El Programa de Naciones Unidas para el Desarrollo (PNUD) presentó el Informe de Desarrollo Humano 2011: Colombia Rural, Razones para la Esperanza . El documento analiza la triste realidad del campo colombiano, en el que habita el 35% de la población y donde el 64,3% de sus habitantes vive en pobreza. A eso, súmele el componente de desigualdad que hay, lo cual, simplemente traduce una cosa: la tierra está en pocas manos. La cifra no miente: el 1% de la población es dueña del 50% de la tierra.

La tierra productiva está mal usada. Hay 21 millones de hectáreas aptas para el cultivo de alimentos pero solo se usan 4,9 millones.

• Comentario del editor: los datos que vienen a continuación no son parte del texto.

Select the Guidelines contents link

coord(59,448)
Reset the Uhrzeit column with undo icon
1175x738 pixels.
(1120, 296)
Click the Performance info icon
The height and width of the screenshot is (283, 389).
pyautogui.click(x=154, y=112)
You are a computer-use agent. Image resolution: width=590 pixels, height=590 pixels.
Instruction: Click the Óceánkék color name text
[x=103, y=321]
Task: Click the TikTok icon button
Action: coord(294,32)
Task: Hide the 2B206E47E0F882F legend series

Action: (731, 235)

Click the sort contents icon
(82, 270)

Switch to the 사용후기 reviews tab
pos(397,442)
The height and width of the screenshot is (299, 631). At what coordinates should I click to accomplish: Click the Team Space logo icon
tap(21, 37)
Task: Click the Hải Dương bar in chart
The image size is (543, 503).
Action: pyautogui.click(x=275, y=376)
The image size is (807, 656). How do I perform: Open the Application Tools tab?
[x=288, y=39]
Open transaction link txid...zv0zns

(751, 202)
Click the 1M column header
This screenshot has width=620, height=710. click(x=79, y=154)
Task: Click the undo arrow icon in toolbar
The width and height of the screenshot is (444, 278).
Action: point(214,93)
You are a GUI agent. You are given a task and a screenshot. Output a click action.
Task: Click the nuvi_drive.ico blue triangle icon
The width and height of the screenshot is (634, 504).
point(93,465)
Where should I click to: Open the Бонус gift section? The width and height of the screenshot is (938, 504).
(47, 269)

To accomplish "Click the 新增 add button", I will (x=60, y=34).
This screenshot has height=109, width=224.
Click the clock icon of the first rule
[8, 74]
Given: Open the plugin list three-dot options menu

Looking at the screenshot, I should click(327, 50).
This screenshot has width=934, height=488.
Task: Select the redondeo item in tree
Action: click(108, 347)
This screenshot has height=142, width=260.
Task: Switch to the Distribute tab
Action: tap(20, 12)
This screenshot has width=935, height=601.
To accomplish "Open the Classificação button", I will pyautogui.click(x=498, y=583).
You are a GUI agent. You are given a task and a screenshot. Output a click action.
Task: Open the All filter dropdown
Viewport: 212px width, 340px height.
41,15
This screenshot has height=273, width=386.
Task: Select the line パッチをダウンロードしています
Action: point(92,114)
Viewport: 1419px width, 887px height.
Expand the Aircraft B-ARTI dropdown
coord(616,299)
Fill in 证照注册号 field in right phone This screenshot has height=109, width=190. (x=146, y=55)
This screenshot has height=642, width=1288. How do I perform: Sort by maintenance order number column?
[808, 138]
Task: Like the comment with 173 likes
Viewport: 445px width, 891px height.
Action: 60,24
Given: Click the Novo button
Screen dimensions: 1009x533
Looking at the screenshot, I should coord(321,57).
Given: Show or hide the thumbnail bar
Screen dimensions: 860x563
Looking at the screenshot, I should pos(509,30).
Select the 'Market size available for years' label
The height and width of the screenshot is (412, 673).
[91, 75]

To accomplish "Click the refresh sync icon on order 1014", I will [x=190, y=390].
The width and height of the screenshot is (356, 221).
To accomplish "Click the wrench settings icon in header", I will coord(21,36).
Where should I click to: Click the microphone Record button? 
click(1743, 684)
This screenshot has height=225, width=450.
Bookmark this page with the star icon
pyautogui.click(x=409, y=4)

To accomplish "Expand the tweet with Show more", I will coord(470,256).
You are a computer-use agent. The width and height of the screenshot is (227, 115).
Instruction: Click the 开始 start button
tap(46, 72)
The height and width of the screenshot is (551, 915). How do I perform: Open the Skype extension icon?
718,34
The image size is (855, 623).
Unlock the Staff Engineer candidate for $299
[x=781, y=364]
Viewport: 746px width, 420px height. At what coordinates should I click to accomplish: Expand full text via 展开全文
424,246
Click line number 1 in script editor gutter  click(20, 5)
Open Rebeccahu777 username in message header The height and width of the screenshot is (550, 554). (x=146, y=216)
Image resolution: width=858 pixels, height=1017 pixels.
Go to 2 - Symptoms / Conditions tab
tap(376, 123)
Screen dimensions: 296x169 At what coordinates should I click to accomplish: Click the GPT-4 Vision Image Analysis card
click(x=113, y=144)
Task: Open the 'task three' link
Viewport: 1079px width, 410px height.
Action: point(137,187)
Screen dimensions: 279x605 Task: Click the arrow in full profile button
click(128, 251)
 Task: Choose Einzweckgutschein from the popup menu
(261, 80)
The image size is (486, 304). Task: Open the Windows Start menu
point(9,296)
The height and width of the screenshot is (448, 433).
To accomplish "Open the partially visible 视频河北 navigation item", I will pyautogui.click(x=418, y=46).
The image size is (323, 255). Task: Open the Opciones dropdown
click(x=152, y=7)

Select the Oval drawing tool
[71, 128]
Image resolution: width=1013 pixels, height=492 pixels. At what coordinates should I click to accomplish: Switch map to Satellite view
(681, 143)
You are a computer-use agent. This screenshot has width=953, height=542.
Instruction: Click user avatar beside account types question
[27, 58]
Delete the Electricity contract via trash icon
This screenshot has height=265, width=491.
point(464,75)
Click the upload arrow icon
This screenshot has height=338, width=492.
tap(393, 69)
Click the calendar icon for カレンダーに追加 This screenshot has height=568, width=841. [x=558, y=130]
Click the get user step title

En cambio, la ganadería utiliza 18 millones más de hectáreas del potencial que tiene el país para esto. Otra pata más: la violencia mantiene vivo el drama del desplazamiento. La tierra en Colombia ha pasado de manos en manos de cualquier forma: comprada, quitada, robada, arrebatada a bala. 6,5 millones de hectáreas han sido despojadas a sus dueños por culpa del conflicto. En el primer semestre del año fueron desplazados 89.750 colombianos y detrás de cada una de esas personas hay una estela de dolor y muerte. Como si fuera poco, el gobierno reveló que el expolio de tierras es absurdo. Por ejemplo, en el Meta se estima que fueron arrebatadas a sus propietarios 187.700 hectáreas, equivalentes al 20% del departamento.

Ante semejante panorama, ¿de qué clase de desarrollo del campo vamos a hablar con semejante abismo entre lo rural y lo urbano? Las iniciativas para corregir el caminado siempre saltan a la vista, pero nos ha pasado lo del típico refrán: del dicho al hecho hay mucho trecho. Lo cierto es que históricamente se le ha fallado a quienes se han roto el lomo arando la tierra, al campesino raso.

No le demos más vueltas: en un mundo donde la escasez va a jugar malas pasadas, Colombia tiene la pepa del cogollo por el gran potencial de recursos que aún tiene. Ahí está el futuro del país. Si no le paramos bolas, pues apague y vámonos. ¿Para dónde? Ni idea. Pero si no resolvemos el conflicto agrario, estaremos totalmente rezagados del mundo globalizado y así, el país será inviable. Queda un camino: hacerse los de las gafas oscuras o asumir el reto de sacar adelante al campo. Para eso se debe garantizar la seguridad, reformar las instituciones relacionadas con el campo, plantear nuevas reglas de juego y hacer una verdadera política de tierra que garantice los derechos de quienes la explotan y la trabajan.

Hoy, después de escribir esta columna, lo único que agradezco es haber conocido el informe de Naciones Unidas después del viaje a Pitalito. Si lo hubiera conocido antes, y frente a semejante panorama, les juro que facilito me hubiera tocado pedirle al conductor bolsita para el mareo.